When the pack ice begins to break up, the bears may be a hundred miles from land.  They must swim to land, sometimes scrambling up on an ice floe, then heading back into the water.  The longest recorded swim was a female who swam 9 days to reach land.  Bears do drown if they become too exhausted while swimming to land, so it is always a judgment call on the part of the bear as to when to give up hunting and head for land, and the inevitable summer without food.  Mothers must escort their cubs during these swims, so may start for land earlier to reduce the swimming distance for their cubs.  But, the consequences of leaving the ice before they have eaten enough to last them for the summer are dire. 

male bear sleeping by water

Polar bears are considered aquatic animals because of their lives in and dependence on the water.  Their huge front paws are well-adapted to swimming with strong strokes.  Until they get close to land, they do not use their hind feet to propel themselves forward.  As they near land, they paddle their rear feet much like humans do for the extra acceleration.  Reserving that action until the end of their swim saves much-needed energy.
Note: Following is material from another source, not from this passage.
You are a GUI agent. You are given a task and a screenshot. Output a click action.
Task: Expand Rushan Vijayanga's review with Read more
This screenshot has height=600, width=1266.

The polar bears do everything they can to conserve energy so their fat lasts throughout the fasting months.  They move slowly and carefully.  They don’t swim until they’re ready to move to feeding grounds or back to land.  This is an essential survival method during their months of fasting.  Occasionally, bears will find food, carrion or a bird’s egg or a bird, during the summer months, but this is not common.  There is a lot of thinking about how bears could adapt to changing ice conditions, but there aren’t enough birds or small animals to sustain the bear population even if the bears decided to alter their diet and eat something besides seals.